Document section ::
Man Oh Man I should have logged on as 'Dumb Luck!

Don't ask Earthlink anything. (Bless all ISP's) 

After having no success with them I just started deleting files.
First, all cookies, then, temp files and 'Presto' I now have unfettered access to the web.

After deleting temp files I just restarted Total Access. No removal and reinstalation. Just fire it up, enter user info and the brick wall at the server is gone. 
How's that for computer lingo?

Q. How come when I want to solve a problem it eludes me, and when I start wiping things out, I stumble on the fix?
A. Anyone?


----------



## Gabriel

PEGLEG50 said:


> Q. How come when I want to solve a problem it eludes me, and when I start wiping things out, I stumble on the fix?
> A. Anyone?


I have done that too. 
The other day I found 10 Explorer application thingies. I looked at the dates, and they were all old. So I got rid of them.

Problems to solve ::
a – In the Earthlink thread, what steps did the first poster take to regain web access? List them in order.
b – According to the Earthlink thread, why did Gabriel get rid of the 10 Explorer application thingies?
c – Proceed with the Earthlink thread from where it stops.

Information shown ::
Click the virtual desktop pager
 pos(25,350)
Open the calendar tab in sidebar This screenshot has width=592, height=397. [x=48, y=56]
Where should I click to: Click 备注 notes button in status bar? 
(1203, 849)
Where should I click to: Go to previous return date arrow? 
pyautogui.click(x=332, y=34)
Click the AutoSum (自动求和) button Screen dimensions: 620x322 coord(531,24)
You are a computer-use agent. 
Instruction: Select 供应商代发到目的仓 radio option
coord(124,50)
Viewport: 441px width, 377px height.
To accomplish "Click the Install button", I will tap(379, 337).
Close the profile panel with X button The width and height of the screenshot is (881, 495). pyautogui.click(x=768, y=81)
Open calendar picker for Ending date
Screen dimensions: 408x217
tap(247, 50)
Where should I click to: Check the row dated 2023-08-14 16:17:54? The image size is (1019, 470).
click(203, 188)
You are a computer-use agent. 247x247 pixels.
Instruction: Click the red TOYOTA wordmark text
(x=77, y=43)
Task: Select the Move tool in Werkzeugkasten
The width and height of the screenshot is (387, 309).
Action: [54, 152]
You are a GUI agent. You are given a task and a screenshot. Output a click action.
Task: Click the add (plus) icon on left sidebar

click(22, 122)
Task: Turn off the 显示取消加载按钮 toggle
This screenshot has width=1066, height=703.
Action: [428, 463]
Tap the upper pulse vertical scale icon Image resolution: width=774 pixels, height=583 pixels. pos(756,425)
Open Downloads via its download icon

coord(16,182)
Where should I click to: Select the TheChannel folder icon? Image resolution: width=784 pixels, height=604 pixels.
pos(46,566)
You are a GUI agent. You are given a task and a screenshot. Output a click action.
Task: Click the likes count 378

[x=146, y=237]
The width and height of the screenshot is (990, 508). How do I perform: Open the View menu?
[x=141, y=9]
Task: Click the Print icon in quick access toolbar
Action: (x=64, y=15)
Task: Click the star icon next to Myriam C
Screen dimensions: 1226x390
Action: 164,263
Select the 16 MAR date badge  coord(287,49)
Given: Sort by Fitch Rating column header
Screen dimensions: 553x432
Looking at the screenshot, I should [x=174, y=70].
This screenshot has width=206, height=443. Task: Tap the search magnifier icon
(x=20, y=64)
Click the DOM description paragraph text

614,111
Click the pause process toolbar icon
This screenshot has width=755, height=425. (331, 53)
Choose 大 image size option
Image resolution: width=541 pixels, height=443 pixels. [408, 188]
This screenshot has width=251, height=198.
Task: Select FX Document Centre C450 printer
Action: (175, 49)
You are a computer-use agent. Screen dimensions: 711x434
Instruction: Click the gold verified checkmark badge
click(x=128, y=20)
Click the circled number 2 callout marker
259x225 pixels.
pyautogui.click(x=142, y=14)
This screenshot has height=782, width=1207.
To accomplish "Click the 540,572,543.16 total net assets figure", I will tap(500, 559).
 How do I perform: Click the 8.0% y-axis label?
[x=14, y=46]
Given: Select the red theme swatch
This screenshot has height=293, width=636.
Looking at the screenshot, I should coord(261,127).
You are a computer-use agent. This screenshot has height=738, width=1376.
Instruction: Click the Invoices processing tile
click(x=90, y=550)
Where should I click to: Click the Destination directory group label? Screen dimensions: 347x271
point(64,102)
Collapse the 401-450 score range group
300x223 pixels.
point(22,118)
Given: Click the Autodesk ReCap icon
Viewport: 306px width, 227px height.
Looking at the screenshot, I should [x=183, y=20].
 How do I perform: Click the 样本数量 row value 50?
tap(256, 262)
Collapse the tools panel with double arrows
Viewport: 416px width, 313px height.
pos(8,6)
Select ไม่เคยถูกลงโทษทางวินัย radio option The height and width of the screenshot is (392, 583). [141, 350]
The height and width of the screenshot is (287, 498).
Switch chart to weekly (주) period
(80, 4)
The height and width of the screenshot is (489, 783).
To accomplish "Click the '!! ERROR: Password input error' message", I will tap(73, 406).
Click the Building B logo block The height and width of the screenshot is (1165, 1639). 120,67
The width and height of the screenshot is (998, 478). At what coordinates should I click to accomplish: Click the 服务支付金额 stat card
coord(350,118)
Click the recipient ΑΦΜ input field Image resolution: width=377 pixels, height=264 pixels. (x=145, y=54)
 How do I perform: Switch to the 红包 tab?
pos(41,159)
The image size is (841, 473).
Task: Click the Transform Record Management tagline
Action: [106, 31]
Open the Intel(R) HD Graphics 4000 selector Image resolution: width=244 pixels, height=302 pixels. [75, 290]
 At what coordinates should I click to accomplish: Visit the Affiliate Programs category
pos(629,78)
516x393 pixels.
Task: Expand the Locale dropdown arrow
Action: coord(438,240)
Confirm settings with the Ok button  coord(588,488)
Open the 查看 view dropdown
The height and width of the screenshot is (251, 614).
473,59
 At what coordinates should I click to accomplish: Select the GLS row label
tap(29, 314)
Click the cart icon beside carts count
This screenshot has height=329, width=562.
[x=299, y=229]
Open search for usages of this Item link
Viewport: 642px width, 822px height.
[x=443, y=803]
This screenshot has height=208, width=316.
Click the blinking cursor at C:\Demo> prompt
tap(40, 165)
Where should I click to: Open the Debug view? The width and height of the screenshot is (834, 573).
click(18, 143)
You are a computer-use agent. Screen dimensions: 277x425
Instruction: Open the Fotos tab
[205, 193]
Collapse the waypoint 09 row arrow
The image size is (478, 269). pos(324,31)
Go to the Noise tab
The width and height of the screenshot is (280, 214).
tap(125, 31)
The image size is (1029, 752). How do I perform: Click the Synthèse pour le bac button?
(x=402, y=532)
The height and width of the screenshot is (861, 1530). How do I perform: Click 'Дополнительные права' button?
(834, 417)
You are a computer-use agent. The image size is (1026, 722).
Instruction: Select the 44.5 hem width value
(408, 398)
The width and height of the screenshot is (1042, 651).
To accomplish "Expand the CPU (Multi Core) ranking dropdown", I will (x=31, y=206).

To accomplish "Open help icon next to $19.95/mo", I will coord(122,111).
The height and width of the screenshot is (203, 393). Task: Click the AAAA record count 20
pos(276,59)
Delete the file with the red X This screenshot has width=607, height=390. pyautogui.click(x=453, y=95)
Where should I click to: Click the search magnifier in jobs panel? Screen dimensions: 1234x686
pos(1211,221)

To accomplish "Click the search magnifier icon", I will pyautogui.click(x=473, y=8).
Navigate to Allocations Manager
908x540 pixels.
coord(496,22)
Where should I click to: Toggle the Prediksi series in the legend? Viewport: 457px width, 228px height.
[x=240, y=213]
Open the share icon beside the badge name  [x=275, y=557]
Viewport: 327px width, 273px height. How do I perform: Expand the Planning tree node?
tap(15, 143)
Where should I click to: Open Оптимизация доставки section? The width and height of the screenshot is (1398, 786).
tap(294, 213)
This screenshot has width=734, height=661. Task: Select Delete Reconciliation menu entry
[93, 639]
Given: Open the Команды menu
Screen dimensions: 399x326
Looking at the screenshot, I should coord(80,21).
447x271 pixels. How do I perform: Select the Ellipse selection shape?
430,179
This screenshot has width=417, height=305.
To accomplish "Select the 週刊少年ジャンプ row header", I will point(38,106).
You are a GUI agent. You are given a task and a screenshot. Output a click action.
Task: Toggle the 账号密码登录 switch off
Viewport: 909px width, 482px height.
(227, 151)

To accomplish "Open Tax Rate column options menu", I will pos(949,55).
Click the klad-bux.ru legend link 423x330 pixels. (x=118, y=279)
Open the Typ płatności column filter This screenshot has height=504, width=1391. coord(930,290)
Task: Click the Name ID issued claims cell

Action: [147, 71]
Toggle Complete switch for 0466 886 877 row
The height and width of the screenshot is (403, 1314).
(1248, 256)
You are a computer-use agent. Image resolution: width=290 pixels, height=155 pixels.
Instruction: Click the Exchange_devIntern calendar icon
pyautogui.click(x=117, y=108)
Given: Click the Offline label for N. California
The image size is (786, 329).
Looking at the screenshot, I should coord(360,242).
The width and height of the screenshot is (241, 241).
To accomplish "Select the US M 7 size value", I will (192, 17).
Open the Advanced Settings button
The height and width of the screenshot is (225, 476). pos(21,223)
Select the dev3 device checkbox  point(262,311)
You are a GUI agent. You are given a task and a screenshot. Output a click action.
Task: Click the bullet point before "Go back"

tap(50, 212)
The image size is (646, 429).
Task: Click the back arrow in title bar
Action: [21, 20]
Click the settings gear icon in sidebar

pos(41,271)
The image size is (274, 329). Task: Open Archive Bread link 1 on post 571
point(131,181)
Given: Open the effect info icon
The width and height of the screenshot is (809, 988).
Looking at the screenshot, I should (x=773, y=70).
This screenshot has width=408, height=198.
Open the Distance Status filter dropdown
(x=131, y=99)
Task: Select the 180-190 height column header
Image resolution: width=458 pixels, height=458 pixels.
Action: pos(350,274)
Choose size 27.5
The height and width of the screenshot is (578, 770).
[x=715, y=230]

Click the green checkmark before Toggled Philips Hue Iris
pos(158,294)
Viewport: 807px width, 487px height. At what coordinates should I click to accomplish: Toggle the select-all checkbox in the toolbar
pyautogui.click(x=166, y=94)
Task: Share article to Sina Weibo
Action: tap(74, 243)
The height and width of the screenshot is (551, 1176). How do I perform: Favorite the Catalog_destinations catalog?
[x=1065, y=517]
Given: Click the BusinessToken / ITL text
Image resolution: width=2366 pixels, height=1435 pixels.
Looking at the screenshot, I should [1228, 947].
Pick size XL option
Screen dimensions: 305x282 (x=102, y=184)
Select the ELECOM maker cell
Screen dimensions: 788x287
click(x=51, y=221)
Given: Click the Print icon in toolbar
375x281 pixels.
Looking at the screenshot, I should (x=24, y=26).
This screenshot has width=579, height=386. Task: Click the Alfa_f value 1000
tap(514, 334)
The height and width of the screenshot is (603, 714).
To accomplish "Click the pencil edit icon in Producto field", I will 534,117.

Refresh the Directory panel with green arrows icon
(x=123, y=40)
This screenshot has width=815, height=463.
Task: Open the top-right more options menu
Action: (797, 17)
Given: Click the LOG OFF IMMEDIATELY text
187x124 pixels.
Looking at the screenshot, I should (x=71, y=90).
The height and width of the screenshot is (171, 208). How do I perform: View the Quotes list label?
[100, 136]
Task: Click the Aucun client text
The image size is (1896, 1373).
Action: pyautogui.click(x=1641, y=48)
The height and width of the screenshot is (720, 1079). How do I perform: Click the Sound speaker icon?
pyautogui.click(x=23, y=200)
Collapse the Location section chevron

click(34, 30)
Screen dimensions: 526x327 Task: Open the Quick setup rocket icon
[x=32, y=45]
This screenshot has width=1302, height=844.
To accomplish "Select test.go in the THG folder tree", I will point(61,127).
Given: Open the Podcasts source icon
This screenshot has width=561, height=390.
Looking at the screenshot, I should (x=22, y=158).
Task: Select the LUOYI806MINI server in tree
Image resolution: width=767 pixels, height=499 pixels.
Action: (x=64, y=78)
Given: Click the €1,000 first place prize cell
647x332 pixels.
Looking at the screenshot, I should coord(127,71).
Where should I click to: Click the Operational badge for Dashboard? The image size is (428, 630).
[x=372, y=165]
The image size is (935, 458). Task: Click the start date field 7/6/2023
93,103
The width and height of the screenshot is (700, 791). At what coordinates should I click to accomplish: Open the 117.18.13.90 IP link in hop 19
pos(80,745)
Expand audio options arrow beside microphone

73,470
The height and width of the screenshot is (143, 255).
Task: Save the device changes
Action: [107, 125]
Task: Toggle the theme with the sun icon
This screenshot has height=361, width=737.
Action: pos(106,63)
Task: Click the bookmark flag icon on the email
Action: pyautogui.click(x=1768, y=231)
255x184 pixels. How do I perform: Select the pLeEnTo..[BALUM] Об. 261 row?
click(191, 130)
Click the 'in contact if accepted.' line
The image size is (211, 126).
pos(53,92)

Outputs by task ::
a –
1. Deleted all cookies
2. Deleted temp files
3. Restarted Total Access
4. Entered user info

b – He checked their dates and saw that all of them were old, so he removed them.

c –
Prior to this, my PC had an attack that destroyed the firwall, and totally fragmented my Explorer Browser (that was provided by Comcast). My connection to Comcast is gone....but I can still access the internet through Firefox, and indirectly through Windows Explorer.

I cannot get an Explorer Browser to set up and put the access button on the desktop....too weird.
The fragmented Comcast provided Explorer still tries to make contact from time to time....I have yet to find it, but it will pop up or go away as I clean out more junk

This happened once before when I tried to get rid of Mcaffe that was provided by AOL....what a nightmare. The fragments left behind would not let Explorer access the internet at all...I had to go into the registry and do some scary things......then a bunch of junk started appearing that I deleted, and most of the problem went away.

Meanwhile, I had to go online unprotected, as setting an old firewall I had was out of question to the Mcaffe fragments, and I had less than two minutes before it would kick me off...and had to download Firefox to see if that could go around the problem until I could find a solution. I had high speed, so that worked.
And Mcafee fragment nightmare did not recognize Firefox, and I was able to find a better Firewall and download it fast.

It took weeks to clean the mess up, and it never totally got clean.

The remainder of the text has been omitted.